Pero el sábado aún guardaba más momentos, como Cala Vento que son tan prolíficos como vitales en sus directos, poseedores de un buen puñado de himnos que van soltando como petardos en una verbena, otra vez, cada vez. O Jorge Drexler en modo festival, menos intimista y más expansivo y sobretodo político, con la colaboración de Open Arms. Y el último gran concierto multitudinario, teloneados por Kylie Minogue como bromeó un Santi Balmes dominador del escenario, Love of Lesbian como banda que creció muy junta al Cruilla, por haber estado desde el principio y por haber adquirido una popularidad difícil de imaginar diez años atrás. Se permitieron apelar a este pasado con ‘Segundo asalto’, empezaron con ‘1999’, montaron su ‘Club de fans de John Boy’, o provocaron ‘Incendios en la nieve’, mientras el brasileño Marcelo D2, en el rincón de Radio 3, llevaba su rap más político y salvaje al pulso frenético de quienes le seguían, entre las bases orgánicas que marcaba su banda en directo.
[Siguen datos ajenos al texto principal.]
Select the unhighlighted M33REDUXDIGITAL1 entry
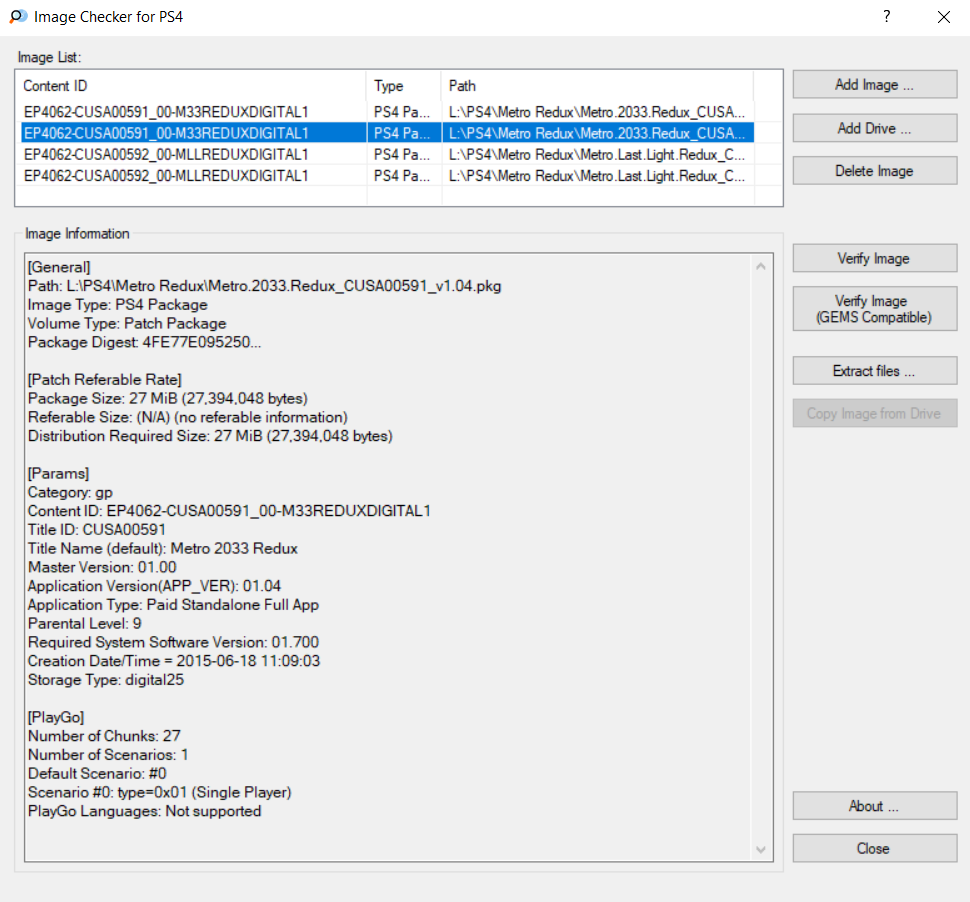The image size is (970, 902). pyautogui.click(x=166, y=112)
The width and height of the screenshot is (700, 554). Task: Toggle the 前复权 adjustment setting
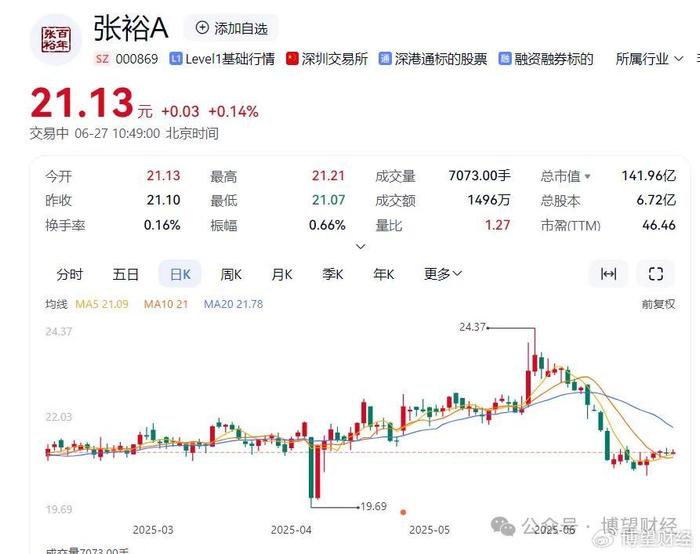tap(658, 304)
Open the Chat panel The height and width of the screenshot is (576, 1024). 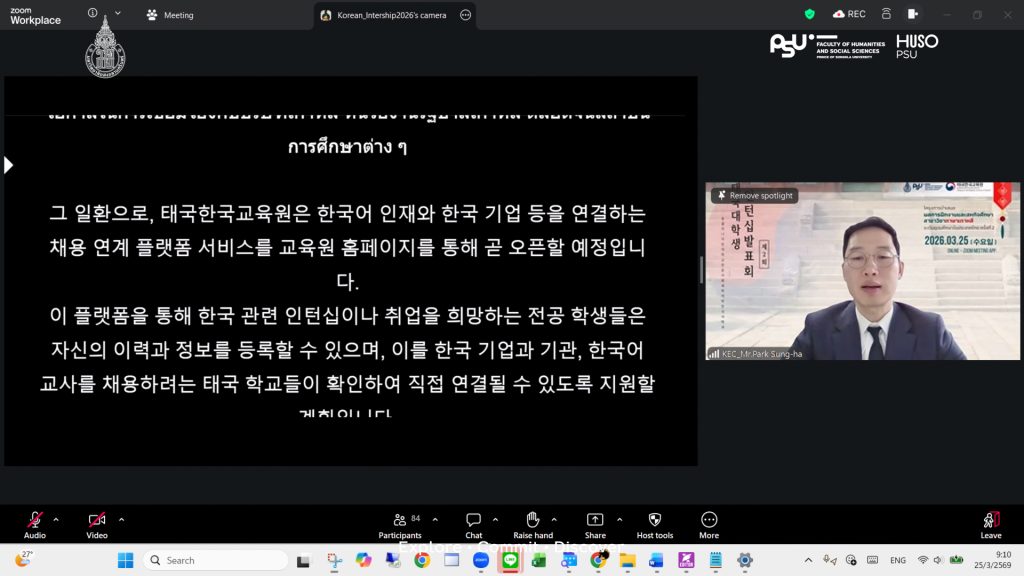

Como quien aguanta enfrente un escenario vacío intentando retener sus últimos recuerdos, camina con la idea de finitud en su cabeza mientras apura lo último de la cerveza, se encuentra delante de los murales que adornan el recuerdo de otras ediciones entre el silencio, busca el último lugar en el que suene música, o retoma el camino nocturno con unos kilos de más en el alma… otra edición del Cruïlla termina, con la sensación que, a pesar de los pesares, siempre se está mejor fuera, acompañado, compartiendo música.